Pour le commun des mortels, la vie est dure, et la plupart du temps injuste. Travailler dur ne signifie rien sans chance ni opportunité. Je ne te dis pas ça pour t’effrayer, mais seulement parce que je ne veux pas que tu fasses les mêmes erreurs que moi.
Tu dois être plus sage, alors laisse-moi te raconter une histoire. Il était une fois un mage tombé en disgrâce qui décida de retourner dans son ancien village, pour s’y installer et oublier ses échecs. Au début, les gens avaient peur d’elle, pensant qu’elle abuserait de son pouvoir et de son autorité pour régler de vieilles querelles.
Mais la mage était trop fatiguée et amère pour une vengeance mesquine, elle ne voulait que la paix. Alors, quand elle est devenue une femme médecin, ne faisant rien d’autre que de soigner les malades et les blessés pour un prix raisonnable, les villageois ont été très heureux.
Et quand ils remarquèrent que depuis son arrivée, les brigands, les marchands et les nobles traitaient le village avec beaucoup plus de respect, ils s’extasièrent. Mais de mauvaises choses continuaient à se produire de temps en temps et le mage n’avait aucun intérêt à jouer les héros.
Alors, les gens du village lui ont proposé un marché. Ils lui versaient une certaine somme en échange de son aide. Tout était parfait, et tout le monde était heureux pendant un certain temps. Puis, les villageois, les seuls à bénéficier de sa protection, ont décidé d’apporter un petit changement à l’accord initial.
Bien sûr, la paix et la tranquillité faisaient des merveilles pour les affaires, et la présence du mage amenait tant de gens des villages voisins à se faire soigner, mais cette somme chaque année pesait sur leurs bénéfices.
Même le fait que le plus important noble du comté ait fait du village le siège permanent du festival de printemps local ne suffisait pas à assouvir leur avidité.
Ils ont donc décidé de convaincre les fermiers locaux qu’il était dans leur intérêt d’aider les villageois à couvrir la somme qu’ils avaient accepté de payer au mage.

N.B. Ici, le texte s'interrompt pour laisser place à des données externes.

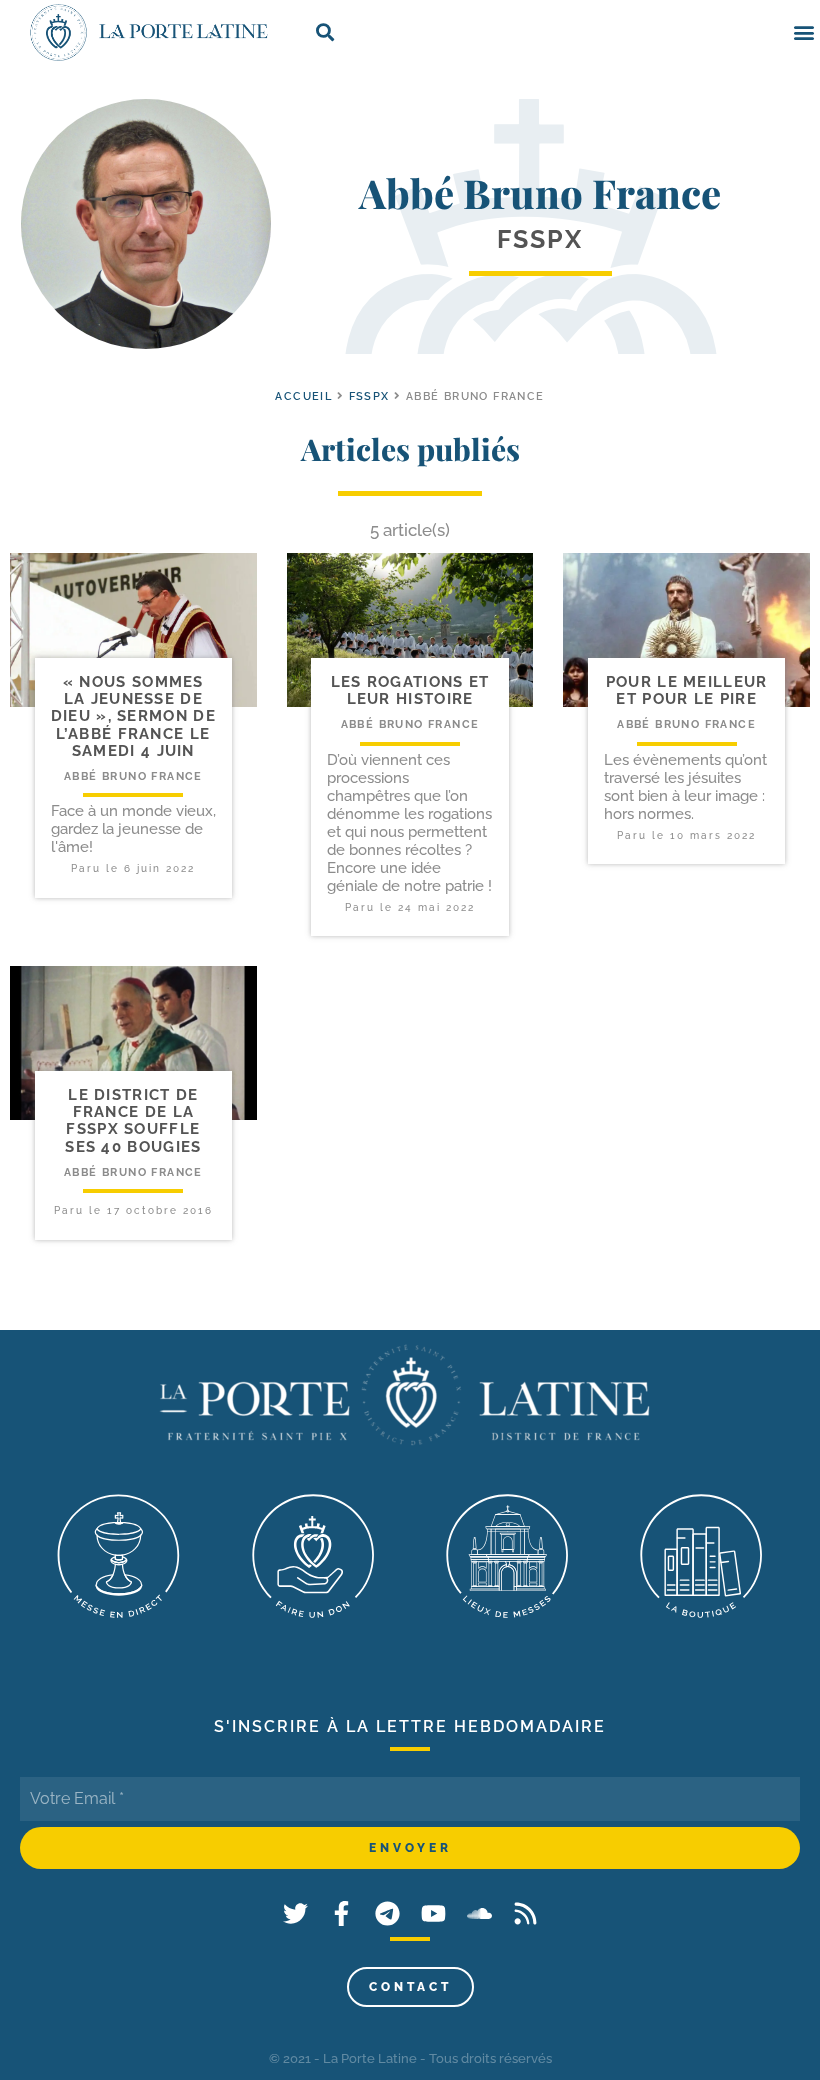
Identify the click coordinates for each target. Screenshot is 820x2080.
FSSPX (369, 396)
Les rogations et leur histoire (410, 690)
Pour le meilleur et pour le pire (687, 690)
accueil (303, 396)
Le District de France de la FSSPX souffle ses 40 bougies (133, 1121)
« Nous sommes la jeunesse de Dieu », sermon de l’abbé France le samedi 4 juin (133, 716)
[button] (803, 32)
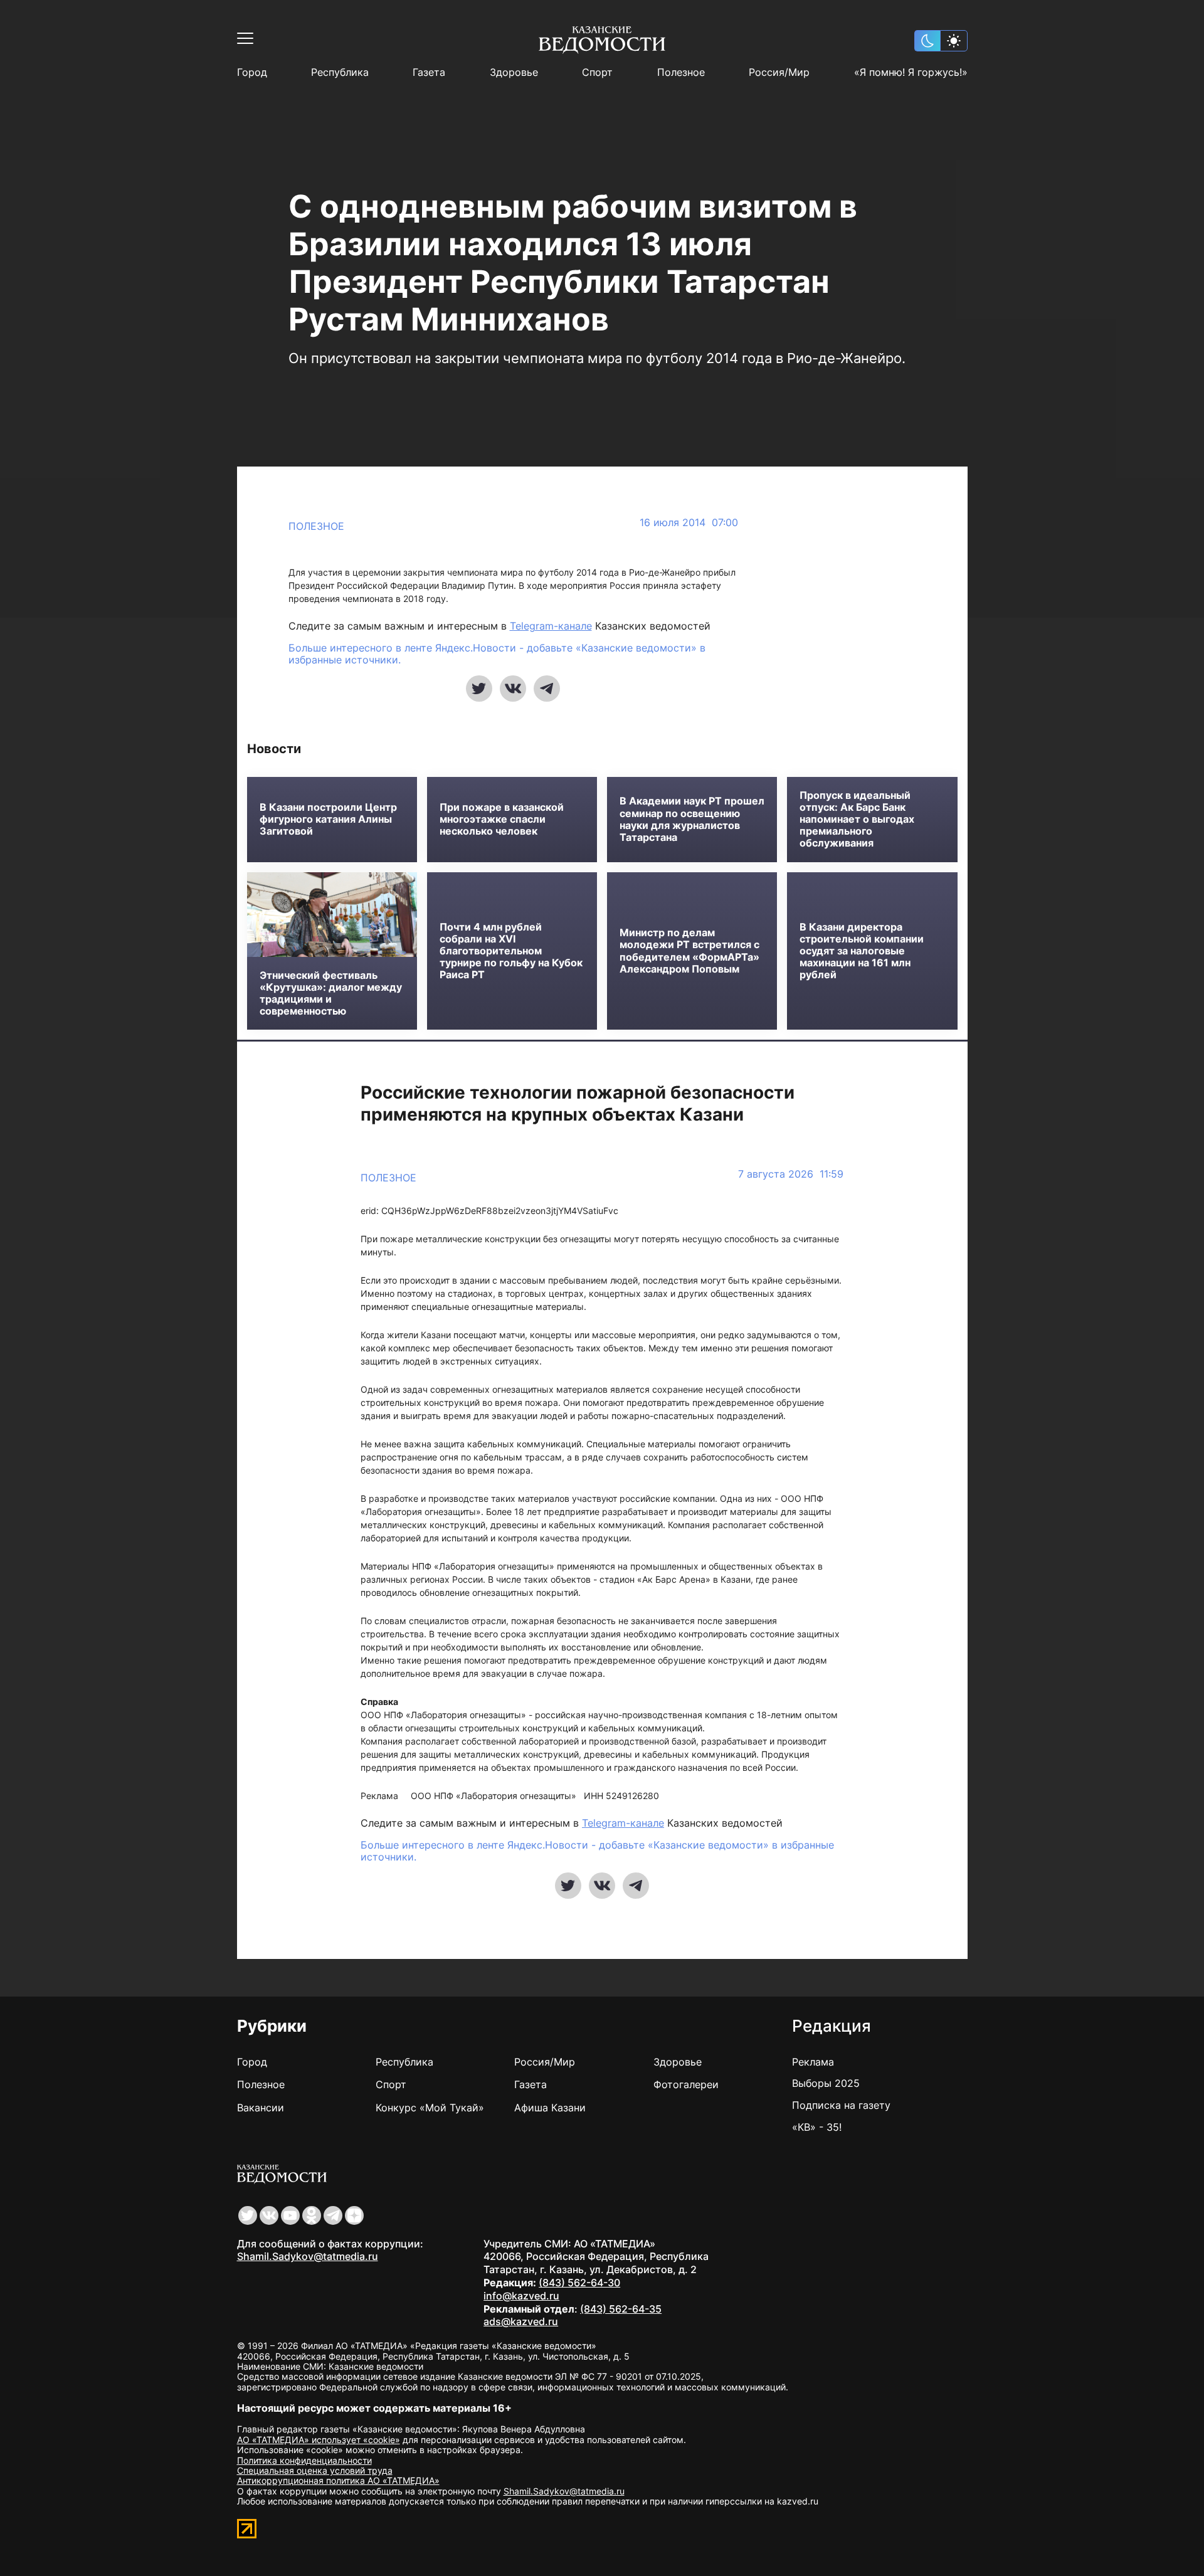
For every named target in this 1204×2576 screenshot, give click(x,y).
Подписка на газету (841, 2105)
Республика (340, 72)
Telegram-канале (551, 626)
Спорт (597, 72)
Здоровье (514, 72)
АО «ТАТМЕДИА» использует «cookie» (318, 2439)
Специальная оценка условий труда (315, 2470)
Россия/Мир (779, 72)
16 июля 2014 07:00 (689, 523)
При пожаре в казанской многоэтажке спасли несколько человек (502, 819)
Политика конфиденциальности (304, 2460)
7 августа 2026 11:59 (790, 1174)
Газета (429, 72)
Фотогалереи (686, 2084)
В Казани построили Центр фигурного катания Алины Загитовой (328, 819)
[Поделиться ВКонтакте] (513, 688)
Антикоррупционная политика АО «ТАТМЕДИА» (338, 2480)
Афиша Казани (550, 2107)
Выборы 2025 (826, 2083)
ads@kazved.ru (520, 2321)
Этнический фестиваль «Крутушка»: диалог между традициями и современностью (331, 993)
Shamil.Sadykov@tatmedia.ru (307, 2256)
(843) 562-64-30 (579, 2282)
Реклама (813, 2062)
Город (252, 72)
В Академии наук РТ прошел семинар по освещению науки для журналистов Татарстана (692, 819)
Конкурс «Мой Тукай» (430, 2107)
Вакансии (260, 2107)
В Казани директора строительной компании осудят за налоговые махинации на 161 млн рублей (862, 951)
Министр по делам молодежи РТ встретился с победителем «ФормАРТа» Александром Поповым (689, 951)
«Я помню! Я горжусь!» (911, 72)
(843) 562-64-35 (621, 2309)
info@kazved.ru (521, 2295)
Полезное (681, 72)
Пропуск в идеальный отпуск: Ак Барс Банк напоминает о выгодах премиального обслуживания (857, 819)
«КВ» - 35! (817, 2127)
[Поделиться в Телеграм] (547, 688)
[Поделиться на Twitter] (479, 688)
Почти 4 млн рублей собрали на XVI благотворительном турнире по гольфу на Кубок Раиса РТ (511, 951)
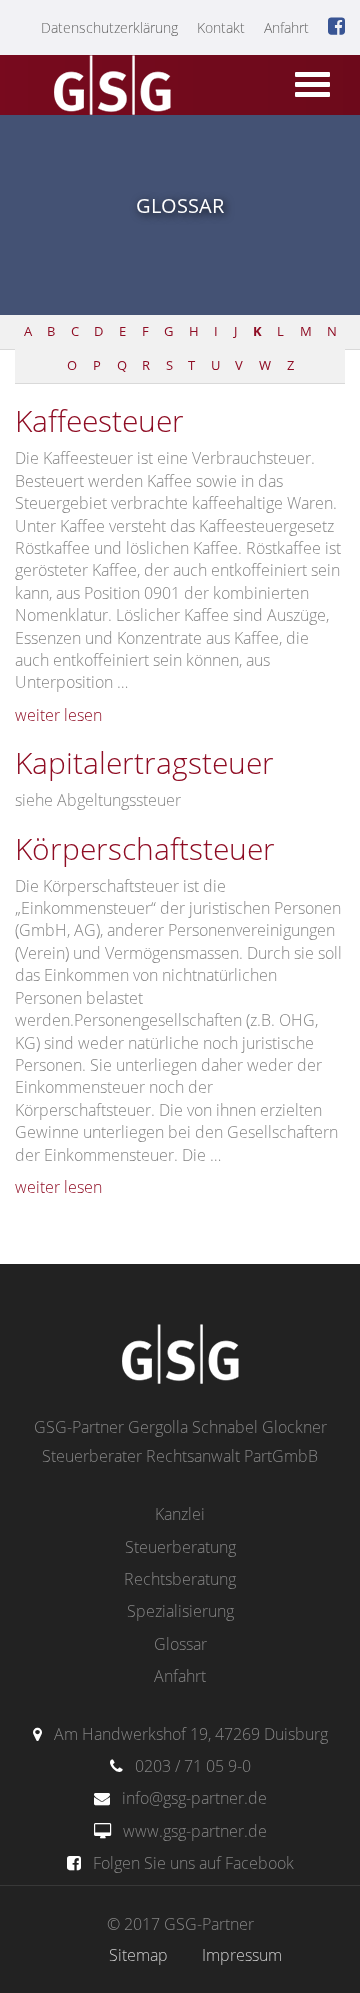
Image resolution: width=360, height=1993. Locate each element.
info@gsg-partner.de (194, 1798)
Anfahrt (286, 27)
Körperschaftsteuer (145, 848)
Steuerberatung (180, 1547)
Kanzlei (180, 1514)
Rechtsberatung (180, 1579)
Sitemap (138, 1955)
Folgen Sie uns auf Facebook (193, 1863)
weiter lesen (58, 715)
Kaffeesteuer (99, 420)
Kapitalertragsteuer (144, 762)
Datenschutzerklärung (109, 27)
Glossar (180, 1644)
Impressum (242, 1955)
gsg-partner (110, 87)
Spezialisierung (180, 1611)
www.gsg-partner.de (195, 1831)
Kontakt (221, 27)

Tu te demande peut-être comment ils ont réussi à le faire ? Eh bien, disons que ce n’est pas en faisant appel à la bonté de leur cœur.
Ils ont tout simplement menacé les fermiers de modifier le taux de change de leurs marchandises au point de transformer leur vie en cauchemar. Que pouvaient faire les agriculteurs ? Rien.
Ils avaient besoin du forgeron pour leurs outils, du marchand pour acheter et vendre du bétail et des récoltes. Vous pouvez facilement imaginer le reste. Sans les villageois, les agriculteurs étaient coupés du reste du comté.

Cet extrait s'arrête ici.